That same day however, unbeknownst to the sportswriters, Connie Mack interrupted his Florida golfing trip to place a call to Speaker with an offer of $15,000 to join the Athletics, an offer the 40-year-old accepted.

When Ty Cobb ultimately did retire after the 1928 season he was asked if he had any regrets looking back on his 24-year career. The only regret he would acknowledge was that he hadn’t played his entire career with the A’s and Connie Mack. In his Mack biography Norman Macht wrote that “Ty Cobb’s admiration for Connie Mack was genuine. Watching him manage men on a daily basis, Cobb recognized in Mack what he himself had lacked as a manager.”22 Grantland Rice once ask Ty how he would rate Connie Mack as a manager and as a man. Cobb replied that Mack was “about the best I have ever known. He is smart and square. He understands baseball and men … the ballplayer who won’t work his head off for Connie Mack isn’t much good.”23 And so it was that Connie Mack was able to prevail upon Ty to put off his retirement for one more year.

Before he joined the Athletics the word was that Ty Cobb was a difficult teammate. However, the A’s players who had gone up against Cobb, seemed happy to have him.
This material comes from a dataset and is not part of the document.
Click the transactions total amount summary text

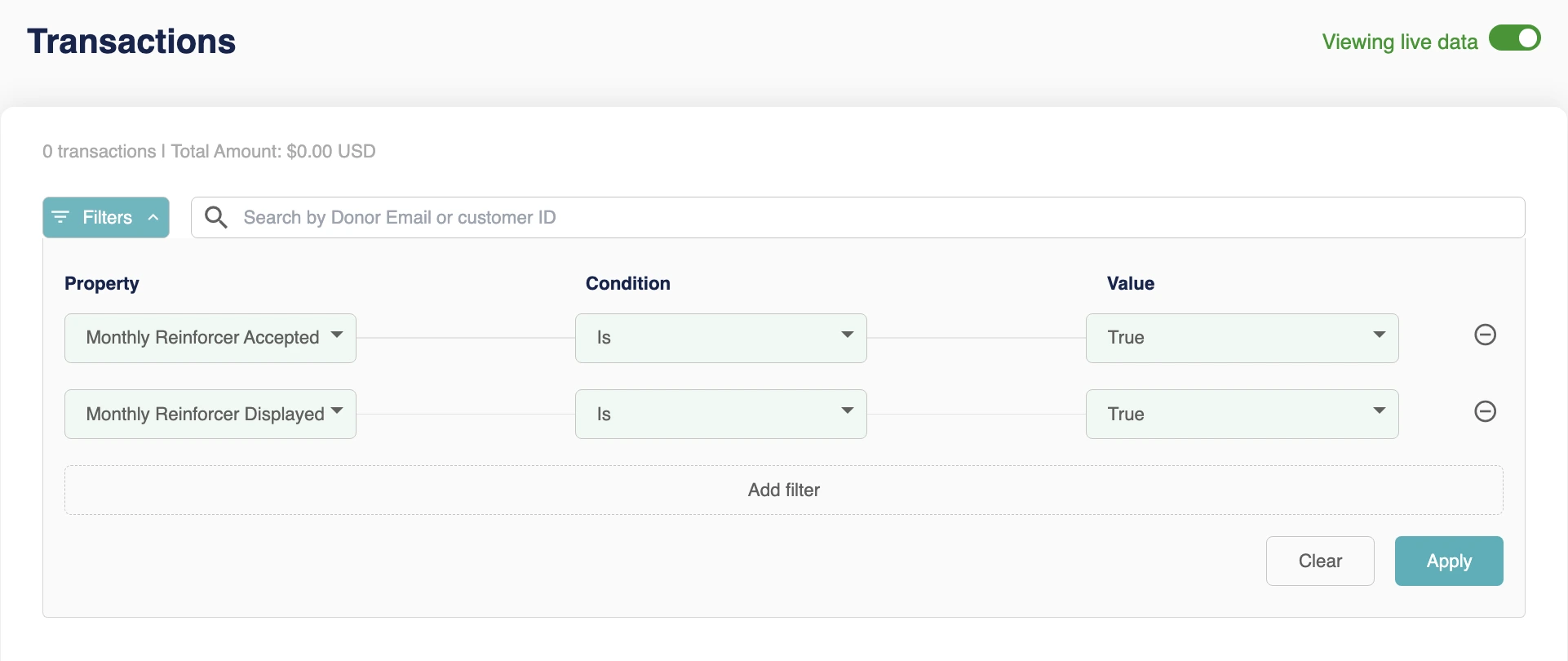209,151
Jimmy Dykes, himself a hard-nosed player, recalled with a smile how when he first broke into the major leagues and was playing second base, whenever he passed him on the field, Cobb would say to Jimmy “you stink.” Dykes had a tremendous amount of respect for Cobb. Cobb had been the hero of some of the younger players on the A’s like Max Bishop, who told Bill Dooly, “Ty was my big hero … I read everything I could lay my hands on about him.”24 Bishop, a natural right hander, learned to bat lefty because Cobb hit left-handed. Al Simmons benefited from Cobb’s guidance, especially when it came to hitting tough left-handed pitchers. Cobb was known to offer stock tips to players usually recommending that they buy stock in Coca-Cola and those that listened to him were glad they did. Cobb and Mickey Cochrane became particularly close and lifelong friends.
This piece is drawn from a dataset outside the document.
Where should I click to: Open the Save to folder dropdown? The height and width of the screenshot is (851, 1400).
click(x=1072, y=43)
Numbered among the A’s that got along well with Ty Cobb was Walter French. Walter’s daughter Fran recalled meeting Cobb when she visited her father while he was playing for the A’s and how he let her sit on his lap. Walter was also one of the A’s that followed Cobb’s stock tips and purchased shares of Coca-Cola. He and Cobb would be seen together in the clubhouse or on the field before a game. Ballpark errand boy Jim Morrow told how Cobb, Grove, and French would sit in the right field corner bullpen and send him for ice cream or a candy bar and “never give me the money to pay for it and they would holler, don’t let Mr. Mack see you.”25

On February 27, James Isaminger reported in the Philadelphia Inquirer that “in all probability Ty Cobb will announce in a few days that he will play another season with the Athletics. Connie Mack talked to the Peach in Augusta, GA over the long-distance phone tonight and at the end of the conversation he told reporters that Cobb wanted a day or two to discuss the Athletics’ offer with his family.” Mack, however, declared that negotiations were proceeding satisfactorily and that he expected Ty to sign a 1928 contract. Three days later it became official. Ty Cobb had signed with the A’s for the 1928 season. “It took a long campaign to get Ty for another season,” Mack said. “He had virtually retired from baseball and didn’t want to play, but I showed him how useful he would be to me next season and moreover give us a chance for the pennant and he finally relented.” Then Mack spoke the words Walter French must have expected but still dreaded hearing “Cobb, Speaker and Simmons! What an outfield that will be to electrify the nation.”26

The final straw came a few days later when it was announced that Mack had signed first baseman and outfielder Mule Haas who had played for the Pittsburgh Pirates’ organization. Haas was the perfect fit for the type of team Mack felt he needed to compete with the Yankees, a big, strong, powerful hitter.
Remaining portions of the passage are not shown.